2016-05-26 Thread Junio C Hamano
Linus Torvalds  writes:

> And no, I'm not at all sure that the 24-hour cut-off is the right
> thing, but it didn't seem completely crazy either. I tend to like the
> relative date format when it is "19 minutes ago" vs "2 hours ago", at
> some point it's long enough ago that it's more useful to know "Tuesday
> at 3pm" than about how long ago it was.
>
> (And yes, it would be even better to have the "short term relative
> date" turn into a "medium-term 'day of the week at time x'" and then
> turn into "full date" when it's more than a week ago, but this patch
> only has the two modes of "short term" and "long term" and nothing in
> between).

While I do not think this has much to do with "auto", other than
that it changes the representation depending on how far back the
time is to match the taste of Linus automatically, I think the
observation you made about the relative uselessness of "relative in
the long past" is real.  "6 years ago" that does not say if it was
in the morning and that does not even say if it was in the summer
is losing a bit too much information.

Your message made me realize another thing I feel while viewing
"relative in the long past" output.  In "git log --date=relative"
output (especially when the log is "limited" in some way, like with
a pathspec, --grep, -S, etc.) that shows multiple commits, all of
which are labeled "6 years ago", they make me wonder how they are
related to each other chronologically.  Perhaps I am seeing 6
commits, but the earlier four was made all within 20 minutes, and
the fifth one three days later, and the final one a month later,
which may indicate that the first four was the initial round of a
topic, with two "oops, this is a fix" follow-up patches that are
related in one area.  All of them being labeled "6 years ago" would
not give such a clue.

Which makes me wonder if another variant is useful (or at least
"interesting").  What if we chose format according to this rule?

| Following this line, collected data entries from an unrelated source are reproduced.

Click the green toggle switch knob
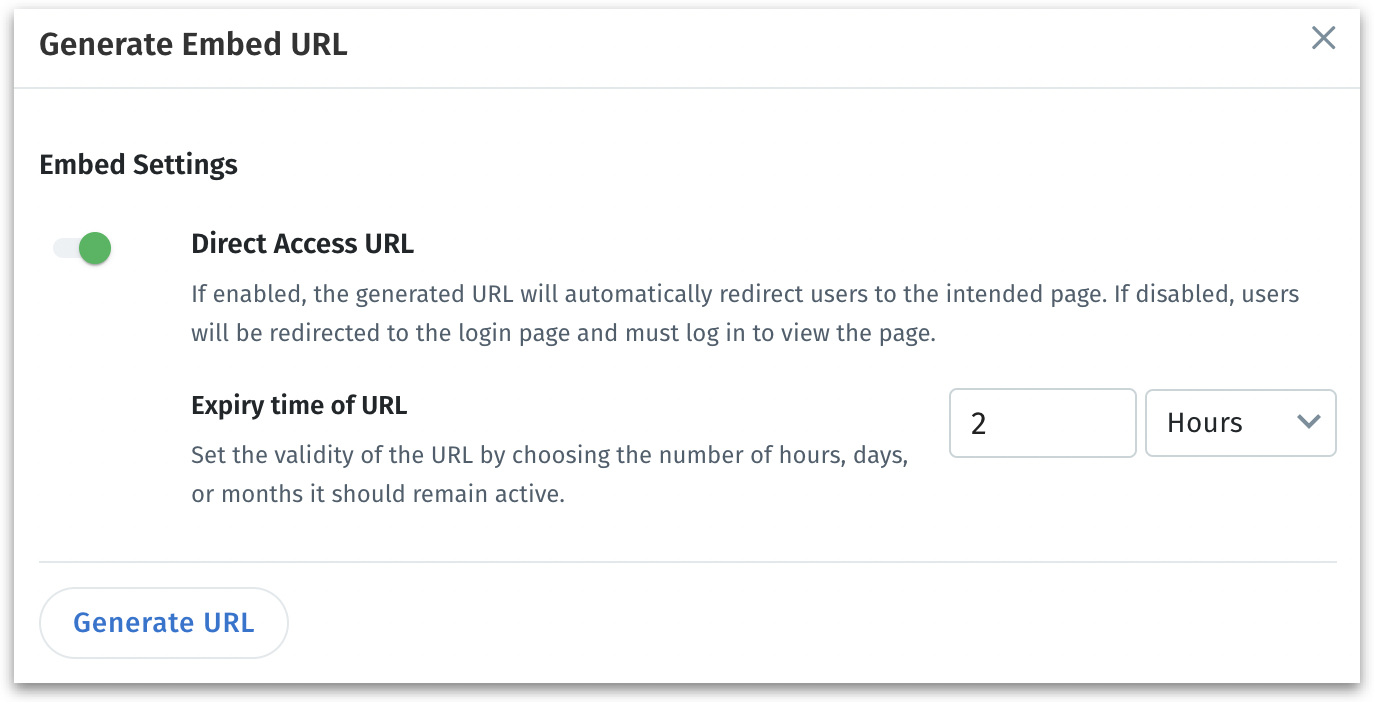 click(95, 248)

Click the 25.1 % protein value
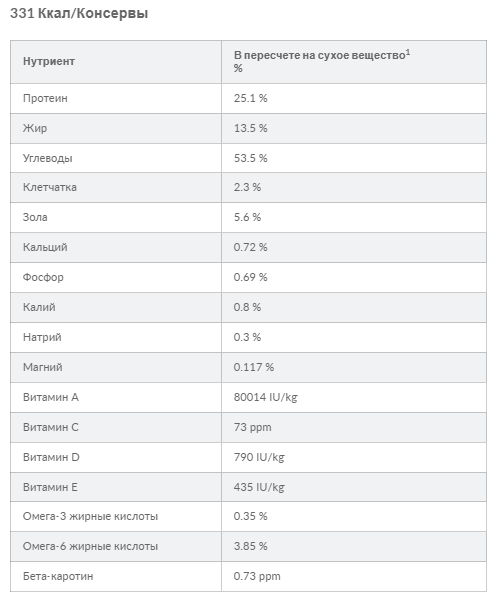click(250, 98)
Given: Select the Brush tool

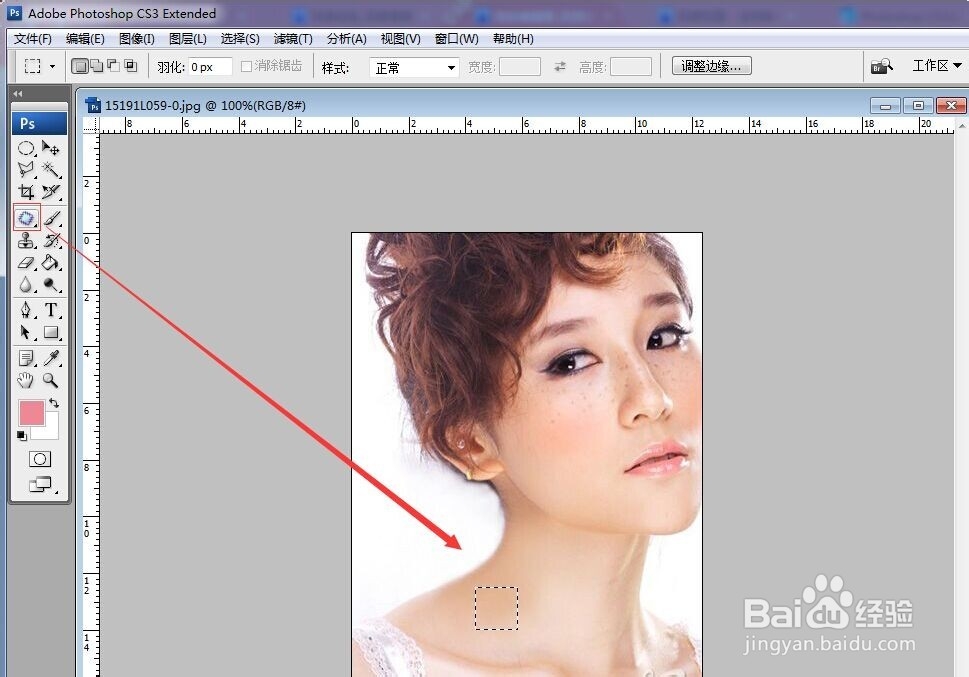Looking at the screenshot, I should click(52, 218).
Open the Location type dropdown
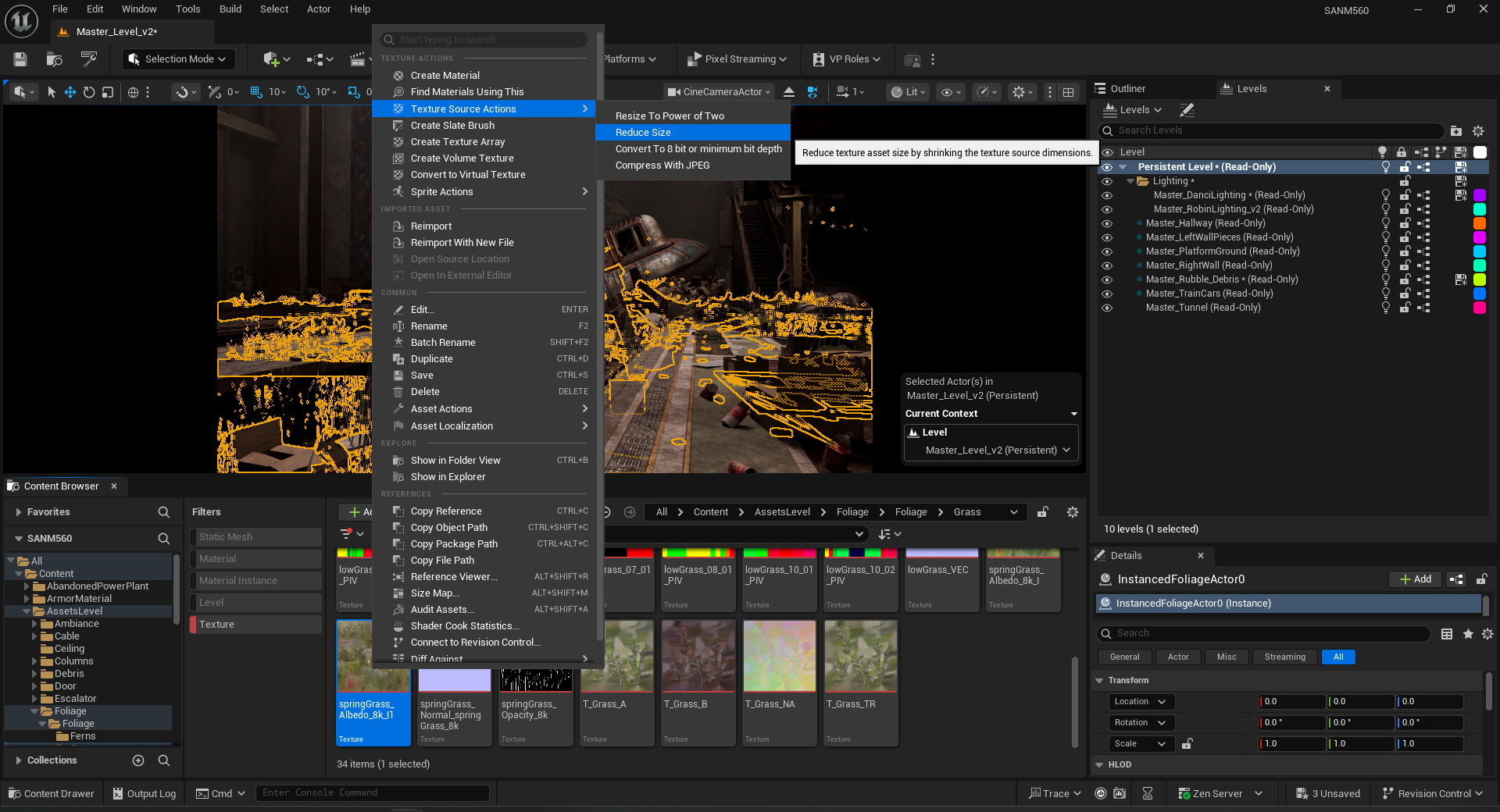 click(1140, 702)
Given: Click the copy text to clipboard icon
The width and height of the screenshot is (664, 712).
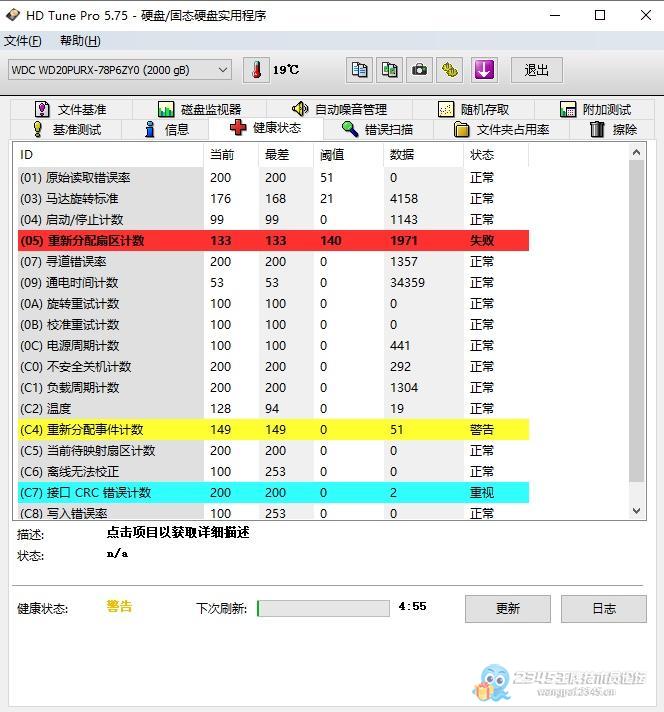Looking at the screenshot, I should (360, 70).
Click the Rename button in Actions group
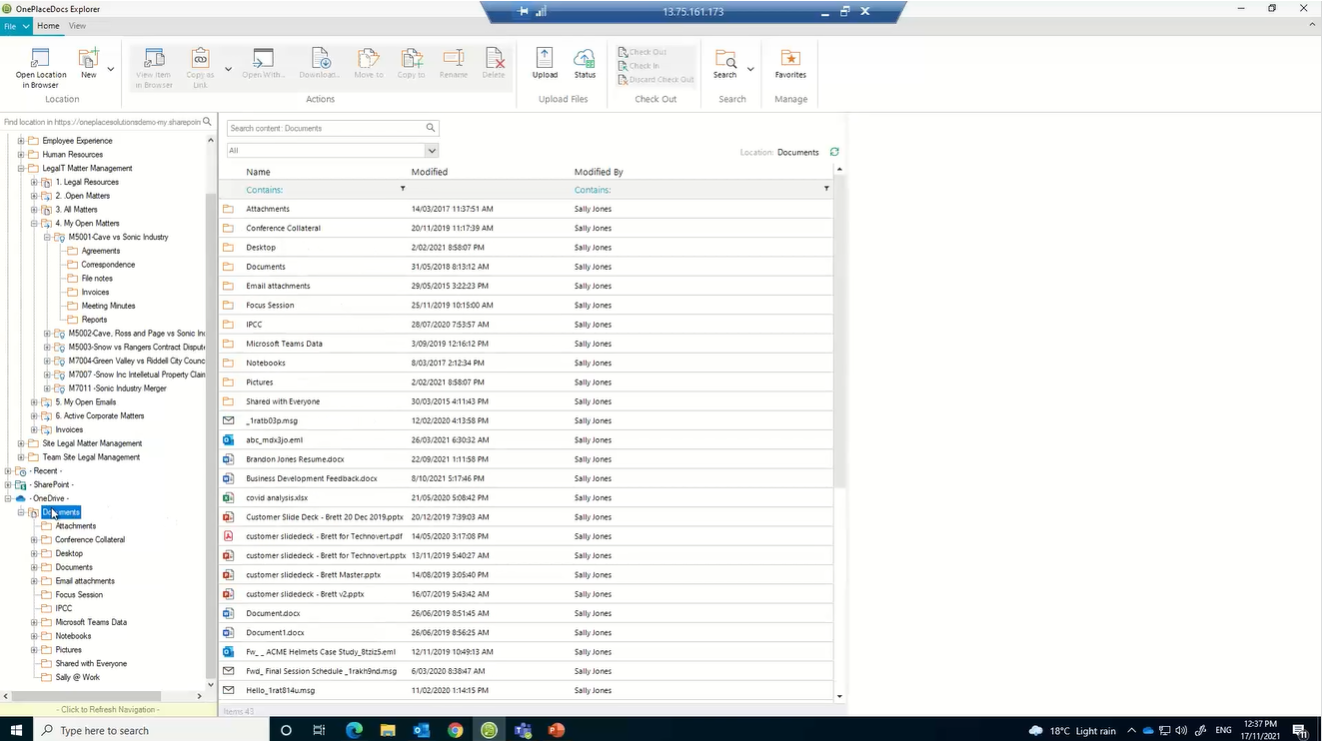The width and height of the screenshot is (1322, 741). pyautogui.click(x=453, y=60)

0. Set the "reference time" to the current time.

1. Do get_revision() to grab one commit to show.

2. Show that commit, using timeformat determined as:
   a. if its time is close to the "reference time", then use
  "N hours M minues before that" format;
   b. otherwise, use the default time format;

3. Update the "reference time" to the timestamp of the commit
   we just showed.

4. Go back to 1.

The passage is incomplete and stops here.